Every line below that has "Close" in it should be copied.

= = = =

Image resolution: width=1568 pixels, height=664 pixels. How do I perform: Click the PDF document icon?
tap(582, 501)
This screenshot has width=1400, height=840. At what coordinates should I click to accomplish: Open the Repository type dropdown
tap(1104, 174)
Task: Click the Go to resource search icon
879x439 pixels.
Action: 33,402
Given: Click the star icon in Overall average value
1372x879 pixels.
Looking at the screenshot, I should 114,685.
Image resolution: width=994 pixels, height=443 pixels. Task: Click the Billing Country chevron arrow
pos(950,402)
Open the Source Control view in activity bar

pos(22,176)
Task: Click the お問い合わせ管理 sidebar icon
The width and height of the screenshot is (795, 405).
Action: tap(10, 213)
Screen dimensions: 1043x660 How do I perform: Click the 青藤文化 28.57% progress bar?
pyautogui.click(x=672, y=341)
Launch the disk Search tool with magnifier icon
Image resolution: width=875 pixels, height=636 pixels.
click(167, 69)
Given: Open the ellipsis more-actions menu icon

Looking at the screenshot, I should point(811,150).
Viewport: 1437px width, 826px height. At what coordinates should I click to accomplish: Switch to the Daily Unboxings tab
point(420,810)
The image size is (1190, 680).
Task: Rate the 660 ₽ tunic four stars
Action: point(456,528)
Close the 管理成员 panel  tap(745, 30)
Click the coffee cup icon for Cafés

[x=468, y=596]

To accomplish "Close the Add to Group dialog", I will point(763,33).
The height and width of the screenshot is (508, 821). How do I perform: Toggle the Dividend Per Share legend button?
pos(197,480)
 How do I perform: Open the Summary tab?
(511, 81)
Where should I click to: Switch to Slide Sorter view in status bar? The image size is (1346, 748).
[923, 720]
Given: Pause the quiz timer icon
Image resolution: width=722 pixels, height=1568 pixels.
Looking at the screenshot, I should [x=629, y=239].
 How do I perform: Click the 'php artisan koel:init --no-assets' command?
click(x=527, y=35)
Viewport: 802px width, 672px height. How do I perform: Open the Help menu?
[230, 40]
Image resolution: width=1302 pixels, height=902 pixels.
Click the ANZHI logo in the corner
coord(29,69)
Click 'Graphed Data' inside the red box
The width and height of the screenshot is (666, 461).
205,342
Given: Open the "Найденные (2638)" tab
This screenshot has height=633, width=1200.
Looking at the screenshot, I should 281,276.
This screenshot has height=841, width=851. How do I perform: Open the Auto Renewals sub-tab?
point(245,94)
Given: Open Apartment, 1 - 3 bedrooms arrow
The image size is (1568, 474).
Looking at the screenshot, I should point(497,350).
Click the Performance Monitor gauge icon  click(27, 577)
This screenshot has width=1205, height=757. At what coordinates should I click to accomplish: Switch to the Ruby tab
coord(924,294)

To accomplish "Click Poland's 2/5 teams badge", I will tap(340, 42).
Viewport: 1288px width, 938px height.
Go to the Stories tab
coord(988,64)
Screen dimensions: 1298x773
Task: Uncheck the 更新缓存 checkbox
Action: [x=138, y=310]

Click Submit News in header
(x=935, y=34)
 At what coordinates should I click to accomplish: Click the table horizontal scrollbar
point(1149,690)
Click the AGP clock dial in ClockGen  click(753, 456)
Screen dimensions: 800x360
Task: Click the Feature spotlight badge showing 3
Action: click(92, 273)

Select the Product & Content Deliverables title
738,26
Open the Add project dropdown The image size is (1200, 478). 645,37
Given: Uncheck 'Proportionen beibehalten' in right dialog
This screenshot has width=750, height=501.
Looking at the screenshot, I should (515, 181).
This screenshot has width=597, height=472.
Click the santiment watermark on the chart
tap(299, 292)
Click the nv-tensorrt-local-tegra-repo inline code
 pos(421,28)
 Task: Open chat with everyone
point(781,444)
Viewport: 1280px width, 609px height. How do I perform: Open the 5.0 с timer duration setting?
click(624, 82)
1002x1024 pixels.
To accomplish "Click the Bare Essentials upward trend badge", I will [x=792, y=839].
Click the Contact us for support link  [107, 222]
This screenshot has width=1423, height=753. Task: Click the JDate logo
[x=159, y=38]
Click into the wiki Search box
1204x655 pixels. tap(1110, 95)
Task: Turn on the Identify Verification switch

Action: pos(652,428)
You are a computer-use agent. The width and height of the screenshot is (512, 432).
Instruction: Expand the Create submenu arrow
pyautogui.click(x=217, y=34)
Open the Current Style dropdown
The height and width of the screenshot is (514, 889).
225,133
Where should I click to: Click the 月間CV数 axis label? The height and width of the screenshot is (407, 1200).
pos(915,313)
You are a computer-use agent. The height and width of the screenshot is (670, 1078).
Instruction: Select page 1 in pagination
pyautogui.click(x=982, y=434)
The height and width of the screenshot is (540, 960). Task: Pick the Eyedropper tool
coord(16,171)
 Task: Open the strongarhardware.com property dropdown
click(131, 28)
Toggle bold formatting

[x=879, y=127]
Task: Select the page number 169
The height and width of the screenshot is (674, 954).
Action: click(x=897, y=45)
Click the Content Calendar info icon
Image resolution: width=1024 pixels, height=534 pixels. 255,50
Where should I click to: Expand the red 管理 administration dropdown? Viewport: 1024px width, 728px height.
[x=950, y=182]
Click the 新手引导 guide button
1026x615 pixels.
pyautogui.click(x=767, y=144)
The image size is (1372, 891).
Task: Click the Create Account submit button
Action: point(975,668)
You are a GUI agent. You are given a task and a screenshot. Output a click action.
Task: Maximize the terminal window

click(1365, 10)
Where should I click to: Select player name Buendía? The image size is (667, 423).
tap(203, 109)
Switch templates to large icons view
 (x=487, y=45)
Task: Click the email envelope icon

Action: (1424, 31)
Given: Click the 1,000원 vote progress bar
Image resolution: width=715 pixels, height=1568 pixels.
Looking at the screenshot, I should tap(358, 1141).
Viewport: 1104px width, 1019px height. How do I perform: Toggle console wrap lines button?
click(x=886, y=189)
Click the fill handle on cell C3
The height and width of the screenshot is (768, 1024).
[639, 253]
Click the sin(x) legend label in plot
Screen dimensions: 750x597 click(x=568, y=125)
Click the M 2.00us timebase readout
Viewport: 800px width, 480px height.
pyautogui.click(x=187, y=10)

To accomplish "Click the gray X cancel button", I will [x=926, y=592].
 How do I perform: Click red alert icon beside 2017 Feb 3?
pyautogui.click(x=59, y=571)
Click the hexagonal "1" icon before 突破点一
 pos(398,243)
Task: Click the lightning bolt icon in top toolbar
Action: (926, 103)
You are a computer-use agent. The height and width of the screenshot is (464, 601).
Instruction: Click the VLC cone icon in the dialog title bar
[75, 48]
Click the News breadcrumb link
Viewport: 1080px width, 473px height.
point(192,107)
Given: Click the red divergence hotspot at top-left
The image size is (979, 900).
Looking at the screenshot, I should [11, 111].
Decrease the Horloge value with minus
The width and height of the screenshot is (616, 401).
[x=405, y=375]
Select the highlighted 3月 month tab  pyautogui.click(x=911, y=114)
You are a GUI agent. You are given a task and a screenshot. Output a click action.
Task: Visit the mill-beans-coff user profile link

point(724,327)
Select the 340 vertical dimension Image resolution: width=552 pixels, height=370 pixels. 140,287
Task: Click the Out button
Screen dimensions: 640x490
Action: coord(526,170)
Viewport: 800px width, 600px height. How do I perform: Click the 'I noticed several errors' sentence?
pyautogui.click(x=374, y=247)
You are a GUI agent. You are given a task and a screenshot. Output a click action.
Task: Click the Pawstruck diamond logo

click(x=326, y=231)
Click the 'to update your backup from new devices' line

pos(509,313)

= = = =

### SOLUTION TO THIS TASK
Close the 管理成员 panel  tap(745, 30)
To accomplish "Close the Add to Group dialog", I will point(763,33).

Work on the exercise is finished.